Ed infine, si è sottolineato come sia fondamentale che il genitore sia in grado di:
e) Favorire lo svincolo del figlio dalla famiglia favorendo la sua autonomia
Questa funzione è per l’appunto particolarmente importante in un contesto sociale che vede incrementarsi il fenomeno della cosiddetta “adolescenza prolungata”, caratterizzata dalla difficoltà di assumere le responsabilità proprie della vita adulta (sia in ambito lavorativo sia in ambito affettivo-relazionale) e di strutturare e realizzare un progetto di vita nella consapevolezza di “doversela/potersela cavare” da soli, pur potendo contare sull’affetto e sull’appoggio morale dei genitori che tuttavia non si configura né come un “parare le spalle” di fronte alle difficoltà né come l’opposizione, da parte dei genitori stessi, alla necessità di un distacco dai figli sentito come eccessivamente doloroso (come probabilmente per la mamma condannata).

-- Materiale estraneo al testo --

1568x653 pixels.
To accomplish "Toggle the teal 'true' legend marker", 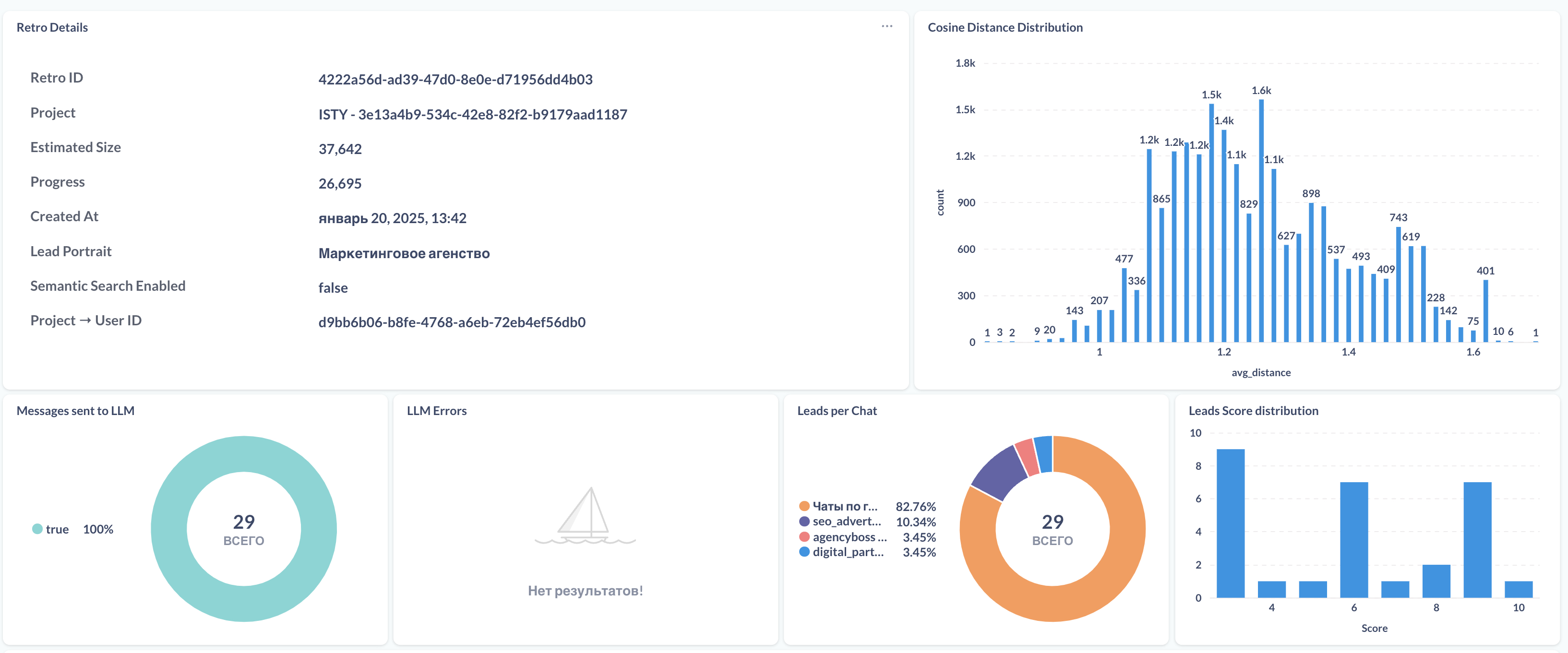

Alla luce di questa necessariamente breve e schematica disamina la sentenza della Cassazione appare quindi particolarmente significativa perché riconosce che la iperprotettività materna getta le basi per una mancata autonomizzazione del figlio che quindi, anziché essere educato con lo scopo di diventare un individuo responsabile, maturo ed utile per la società, viene costretto a restare un eterno bambino per la soddisfazione della sua mamma.
Un solo rammarico: che questa decisione sia stata presa dal giudice penale e che i giudici delle separazioni e dei divorzi spesso ignorino che la capacità genitoriale non si misura solo in quantità di affetto.